=== What the task asks ===
Arrange every line of the listing below as a numbered list, leaving out any blank lines.

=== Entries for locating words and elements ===
* BEGIN *

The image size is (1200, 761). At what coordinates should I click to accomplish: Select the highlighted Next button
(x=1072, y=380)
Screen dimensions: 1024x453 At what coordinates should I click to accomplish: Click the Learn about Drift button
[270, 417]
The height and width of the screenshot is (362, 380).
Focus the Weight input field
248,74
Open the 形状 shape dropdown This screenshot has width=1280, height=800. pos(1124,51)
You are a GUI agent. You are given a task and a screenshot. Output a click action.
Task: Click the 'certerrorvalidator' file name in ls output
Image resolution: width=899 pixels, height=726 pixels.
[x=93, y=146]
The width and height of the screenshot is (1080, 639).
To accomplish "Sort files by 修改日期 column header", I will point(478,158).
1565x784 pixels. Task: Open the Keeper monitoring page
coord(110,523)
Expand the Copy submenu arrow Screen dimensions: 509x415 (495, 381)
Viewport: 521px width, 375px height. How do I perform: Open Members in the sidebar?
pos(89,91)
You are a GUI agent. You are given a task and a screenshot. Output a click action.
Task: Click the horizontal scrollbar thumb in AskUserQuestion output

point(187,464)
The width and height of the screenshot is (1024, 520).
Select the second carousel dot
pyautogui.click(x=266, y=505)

* END *

=== Answer below ===
1. The image size is (1200, 761). At what coordinates should I click to accomplish: Select the highlighted Next button
2. (x=1072, y=380)
3. Screen dimensions: 1024x453 At what coordinates should I click to accomplish: Click the Learn about Drift button
4. [270, 417]
5. The height and width of the screenshot is (362, 380).
6. Focus the Weight input field
7. 248,74
8. Open the 形状 shape dropdown This screenshot has width=1280, height=800. pos(1124,51)
9. You are a GUI agent. You are given a task and a screenshot. Output a click action.
10. Task: Click the 'certerrorvalidator' file name in ls output
11. Image resolution: width=899 pixels, height=726 pixels.
12. [x=93, y=146]
13. The width and height of the screenshot is (1080, 639).
14. To accomplish "Sort files by 修改日期 column header", I will point(478,158).
15. 1565x784 pixels. Task: Open the Keeper monitoring page
16. coord(110,523)
17. Expand the Copy submenu arrow Screen dimensions: 509x415 (495, 381)
18. Viewport: 521px width, 375px height. How do I perform: Open Members in the sidebar?
19. pos(89,91)
20. You are a GUI agent. You are given a task and a screenshot. Output a click action.
21. Task: Click the horizontal scrollbar thumb in AskUserQuestion output
22. point(187,464)
23. The width and height of the screenshot is (1024, 520).
24. Select the second carousel dot
25. pyautogui.click(x=266, y=505)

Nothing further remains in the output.